Supplied material ▸
Content starts

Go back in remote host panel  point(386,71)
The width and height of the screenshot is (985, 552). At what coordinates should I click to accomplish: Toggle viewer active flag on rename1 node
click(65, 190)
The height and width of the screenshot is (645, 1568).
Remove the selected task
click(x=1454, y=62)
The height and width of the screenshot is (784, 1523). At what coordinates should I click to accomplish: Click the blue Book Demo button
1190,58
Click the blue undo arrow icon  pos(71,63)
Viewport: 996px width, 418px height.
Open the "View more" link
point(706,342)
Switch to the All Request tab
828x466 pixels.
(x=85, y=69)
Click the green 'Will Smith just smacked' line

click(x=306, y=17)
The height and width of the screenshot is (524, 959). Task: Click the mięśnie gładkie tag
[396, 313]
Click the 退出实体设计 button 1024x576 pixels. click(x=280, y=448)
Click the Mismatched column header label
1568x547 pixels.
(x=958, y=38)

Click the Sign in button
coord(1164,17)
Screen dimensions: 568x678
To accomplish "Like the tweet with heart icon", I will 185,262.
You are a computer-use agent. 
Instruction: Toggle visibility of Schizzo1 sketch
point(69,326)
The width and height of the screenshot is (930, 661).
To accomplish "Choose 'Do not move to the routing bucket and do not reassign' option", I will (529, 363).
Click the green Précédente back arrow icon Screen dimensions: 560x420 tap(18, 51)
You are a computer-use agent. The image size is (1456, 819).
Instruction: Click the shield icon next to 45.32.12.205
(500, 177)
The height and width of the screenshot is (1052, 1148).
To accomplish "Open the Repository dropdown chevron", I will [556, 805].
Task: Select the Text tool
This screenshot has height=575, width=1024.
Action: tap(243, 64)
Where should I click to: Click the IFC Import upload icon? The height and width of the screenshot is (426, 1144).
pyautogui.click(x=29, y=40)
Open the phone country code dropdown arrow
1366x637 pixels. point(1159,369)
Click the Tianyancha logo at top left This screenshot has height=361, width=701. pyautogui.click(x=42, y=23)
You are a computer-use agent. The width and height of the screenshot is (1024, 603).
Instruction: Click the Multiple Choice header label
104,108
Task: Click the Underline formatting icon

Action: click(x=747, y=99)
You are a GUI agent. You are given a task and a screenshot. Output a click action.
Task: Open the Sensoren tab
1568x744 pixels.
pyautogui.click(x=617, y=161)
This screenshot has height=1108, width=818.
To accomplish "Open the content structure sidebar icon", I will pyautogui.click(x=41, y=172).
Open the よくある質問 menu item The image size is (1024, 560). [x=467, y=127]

Content ends

What you should do ▸ Transcribe the listing above exactly, including every line.

Task solution ▸
Go back in remote host panel  point(386,71)
The width and height of the screenshot is (985, 552). At what coordinates should I click to accomplish: Toggle viewer active flag on rename1 node
click(65, 190)
The height and width of the screenshot is (645, 1568).
Remove the selected task
click(x=1454, y=62)
The height and width of the screenshot is (784, 1523). At what coordinates should I click to accomplish: Click the blue Book Demo button
1190,58
Click the blue undo arrow icon  pos(71,63)
Viewport: 996px width, 418px height.
Open the "View more" link
point(706,342)
Switch to the All Request tab
828x466 pixels.
(x=85, y=69)
Click the green 'Will Smith just smacked' line

click(x=306, y=17)
The height and width of the screenshot is (524, 959). Task: Click the mięśnie gładkie tag
[396, 313]
Click the 退出实体设计 button 1024x576 pixels. click(x=280, y=448)
Click the Mismatched column header label
1568x547 pixels.
(x=958, y=38)

Click the Sign in button
coord(1164,17)
Screen dimensions: 568x678
To accomplish "Like the tweet with heart icon", I will 185,262.
You are a computer-use agent. 
Instruction: Toggle visibility of Schizzo1 sketch
point(69,326)
The width and height of the screenshot is (930, 661).
To accomplish "Choose 'Do not move to the routing bucket and do not reassign' option", I will (529, 363).
Click the green Précédente back arrow icon Screen dimensions: 560x420 tap(18, 51)
You are a computer-use agent. The image size is (1456, 819).
Instruction: Click the shield icon next to 45.32.12.205
(500, 177)
The height and width of the screenshot is (1052, 1148).
To accomplish "Open the Repository dropdown chevron", I will [556, 805].
Task: Select the Text tool
This screenshot has height=575, width=1024.
Action: tap(243, 64)
Where should I click to: Click the IFC Import upload icon? The height and width of the screenshot is (426, 1144).
pyautogui.click(x=29, y=40)
Open the phone country code dropdown arrow
1366x637 pixels. point(1159,369)
Click the Tianyancha logo at top left This screenshot has height=361, width=701. pyautogui.click(x=42, y=23)
You are a computer-use agent. The width and height of the screenshot is (1024, 603).
Instruction: Click the Multiple Choice header label
104,108
Task: Click the Underline formatting icon

Action: click(x=747, y=99)
You are a GUI agent. You are given a task and a screenshot. Output a click action.
Task: Open the Sensoren tab
1568x744 pixels.
pyautogui.click(x=617, y=161)
This screenshot has height=1108, width=818.
To accomplish "Open the content structure sidebar icon", I will pyautogui.click(x=41, y=172).
Open the よくある質問 menu item The image size is (1024, 560). [x=467, y=127]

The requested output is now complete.